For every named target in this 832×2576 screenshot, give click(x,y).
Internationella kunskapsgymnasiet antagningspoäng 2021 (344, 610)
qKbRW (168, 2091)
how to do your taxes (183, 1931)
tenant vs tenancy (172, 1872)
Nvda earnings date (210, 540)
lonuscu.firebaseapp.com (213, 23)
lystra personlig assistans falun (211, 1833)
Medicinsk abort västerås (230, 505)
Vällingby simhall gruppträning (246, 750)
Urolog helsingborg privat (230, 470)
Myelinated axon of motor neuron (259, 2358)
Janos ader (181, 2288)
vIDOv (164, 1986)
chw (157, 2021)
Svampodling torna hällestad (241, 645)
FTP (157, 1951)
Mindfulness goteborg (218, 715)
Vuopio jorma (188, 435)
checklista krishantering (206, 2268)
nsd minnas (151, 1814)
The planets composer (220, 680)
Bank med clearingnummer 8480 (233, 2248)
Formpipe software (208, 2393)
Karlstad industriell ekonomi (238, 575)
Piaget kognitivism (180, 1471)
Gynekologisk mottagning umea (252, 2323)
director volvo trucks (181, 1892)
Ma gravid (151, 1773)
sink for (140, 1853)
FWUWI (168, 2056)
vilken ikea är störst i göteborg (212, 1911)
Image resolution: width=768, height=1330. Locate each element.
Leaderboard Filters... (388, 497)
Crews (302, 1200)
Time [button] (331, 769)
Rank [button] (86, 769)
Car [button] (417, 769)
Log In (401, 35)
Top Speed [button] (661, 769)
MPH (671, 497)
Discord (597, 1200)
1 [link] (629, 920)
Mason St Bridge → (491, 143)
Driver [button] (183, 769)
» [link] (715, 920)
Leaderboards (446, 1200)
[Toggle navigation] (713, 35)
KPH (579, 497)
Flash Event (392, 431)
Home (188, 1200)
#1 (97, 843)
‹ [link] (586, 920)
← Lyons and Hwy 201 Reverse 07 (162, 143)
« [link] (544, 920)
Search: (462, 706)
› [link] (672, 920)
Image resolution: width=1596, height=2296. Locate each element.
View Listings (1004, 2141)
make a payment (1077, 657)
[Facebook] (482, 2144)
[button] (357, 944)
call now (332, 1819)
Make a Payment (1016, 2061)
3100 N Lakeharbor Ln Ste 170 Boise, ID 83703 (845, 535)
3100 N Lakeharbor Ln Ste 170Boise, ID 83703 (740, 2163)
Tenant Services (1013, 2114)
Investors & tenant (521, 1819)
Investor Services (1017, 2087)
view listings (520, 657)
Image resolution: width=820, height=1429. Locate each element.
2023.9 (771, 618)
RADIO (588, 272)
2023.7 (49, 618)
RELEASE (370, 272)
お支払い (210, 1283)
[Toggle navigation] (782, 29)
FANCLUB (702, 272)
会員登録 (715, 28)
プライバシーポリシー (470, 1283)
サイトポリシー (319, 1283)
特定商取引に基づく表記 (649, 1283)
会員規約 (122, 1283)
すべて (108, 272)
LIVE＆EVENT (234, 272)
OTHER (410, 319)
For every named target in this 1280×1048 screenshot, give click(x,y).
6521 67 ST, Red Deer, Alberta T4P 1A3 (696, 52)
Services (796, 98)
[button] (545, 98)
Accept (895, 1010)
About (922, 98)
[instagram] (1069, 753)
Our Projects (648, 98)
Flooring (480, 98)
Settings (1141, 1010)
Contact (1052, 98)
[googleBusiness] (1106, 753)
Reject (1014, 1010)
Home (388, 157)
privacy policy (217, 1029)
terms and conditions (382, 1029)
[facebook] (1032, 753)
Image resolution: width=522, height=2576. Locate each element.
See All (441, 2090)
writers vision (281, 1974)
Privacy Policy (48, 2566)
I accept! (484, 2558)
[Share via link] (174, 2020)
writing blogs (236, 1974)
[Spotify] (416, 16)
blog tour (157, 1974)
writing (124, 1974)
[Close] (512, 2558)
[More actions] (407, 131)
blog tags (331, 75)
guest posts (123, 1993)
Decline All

########

» YOUR GOAL
Set down, word for word, each line from the top of the records above through the line with "Image resolution: width=1596, height=2296.".

» ANSWER FOR THE TASK
For every named target in this 832×2576 screenshot, give click(x,y).
Internationella kunskapsgymnasiet antagningspoäng 2021 (344, 610)
qKbRW (168, 2091)
how to do your taxes (183, 1931)
tenant vs tenancy (172, 1872)
Nvda earnings date (210, 540)
lonuscu.firebaseapp.com (213, 23)
lystra personlig assistans falun (211, 1833)
Medicinsk abort västerås (230, 505)
Vällingby simhall gruppträning (246, 750)
Urolog helsingborg privat (230, 470)
Myelinated axon of motor neuron (259, 2358)
Janos ader (181, 2288)
vIDOv (164, 1986)
chw (157, 2021)
Svampodling torna hällestad (241, 645)
FTP (157, 1951)
Mindfulness goteborg (218, 715)
Vuopio jorma (188, 435)
checklista krishantering (206, 2268)
nsd minnas (151, 1814)
The planets composer (220, 680)
Bank med clearingnummer 8480 (233, 2248)
Formpipe software (208, 2393)
Karlstad industriell ekonomi (238, 575)
Piaget kognitivism (180, 1471)
Gynekologisk mottagning umea (252, 2323)
director volvo trucks (181, 1892)
Ma gravid (151, 1773)
sink for (140, 1853)
FWUWI (168, 2056)
vilken ikea är störst i göteborg (212, 1911)
Image resolution: width=768, height=1330. Locate each element.
Leaderboard Filters... (388, 497)
Crews (302, 1200)
Time [button] (331, 769)
Rank [button] (86, 769)
Car [button] (417, 769)
Log In (401, 35)
Top Speed [button] (661, 769)
MPH (671, 497)
Discord (597, 1200)
1 [link] (629, 920)
Mason St Bridge → (491, 143)
Driver [button] (183, 769)
» [link] (715, 920)
Leaderboards (446, 1200)
[Toggle navigation] (713, 35)
KPH (579, 497)
Flash Event (392, 431)
Home (188, 1200)
#1 (97, 843)
‹ [link] (586, 920)
← Lyons and Hwy 201 Reverse 07 (162, 143)
« [link] (544, 920)
Search: (462, 706)
› [link] (672, 920)
Image resolution: width=1596, height=2296. Locate each element.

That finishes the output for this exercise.